Would you transcribe the line containing "Click the Overview chart icon in sidebar" and every line after it, through the end of the records below, exactly and with nothing else?

Stored items
───
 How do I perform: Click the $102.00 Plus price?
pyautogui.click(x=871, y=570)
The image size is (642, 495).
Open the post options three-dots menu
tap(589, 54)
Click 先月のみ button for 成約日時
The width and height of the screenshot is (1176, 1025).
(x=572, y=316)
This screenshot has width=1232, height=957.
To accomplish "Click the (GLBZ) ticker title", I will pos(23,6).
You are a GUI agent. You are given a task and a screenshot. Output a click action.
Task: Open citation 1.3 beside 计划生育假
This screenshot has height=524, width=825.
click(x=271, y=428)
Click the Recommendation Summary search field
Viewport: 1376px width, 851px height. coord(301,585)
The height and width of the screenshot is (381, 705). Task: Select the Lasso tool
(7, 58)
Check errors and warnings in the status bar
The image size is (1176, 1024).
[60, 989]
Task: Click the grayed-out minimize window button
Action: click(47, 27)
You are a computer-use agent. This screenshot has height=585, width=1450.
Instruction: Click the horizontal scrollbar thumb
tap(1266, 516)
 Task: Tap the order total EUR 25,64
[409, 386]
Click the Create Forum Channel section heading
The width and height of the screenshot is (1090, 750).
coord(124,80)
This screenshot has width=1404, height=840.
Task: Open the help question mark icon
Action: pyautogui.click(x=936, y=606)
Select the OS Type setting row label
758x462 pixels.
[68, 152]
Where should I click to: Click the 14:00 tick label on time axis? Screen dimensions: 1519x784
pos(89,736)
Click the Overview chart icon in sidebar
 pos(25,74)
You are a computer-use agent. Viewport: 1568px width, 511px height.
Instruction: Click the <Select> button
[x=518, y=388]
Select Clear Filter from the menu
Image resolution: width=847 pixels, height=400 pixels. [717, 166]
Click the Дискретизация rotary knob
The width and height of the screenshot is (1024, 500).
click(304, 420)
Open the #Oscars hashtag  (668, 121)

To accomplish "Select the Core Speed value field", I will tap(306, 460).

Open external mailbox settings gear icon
───
#### RESPONSE
Click the Overview chart icon in sidebar
 pos(25,74)
You are a computer-use agent. Viewport: 1568px width, 511px height.
Instruction: Click the <Select> button
[x=518, y=388]
Select Clear Filter from the menu
Image resolution: width=847 pixels, height=400 pixels. [717, 166]
Click the Дискретизация rotary knob
The width and height of the screenshot is (1024, 500).
click(304, 420)
Open the #Oscars hashtag  (668, 121)

To accomplish "Select the Core Speed value field", I will tap(306, 460).

Open external mailbox settings gear icon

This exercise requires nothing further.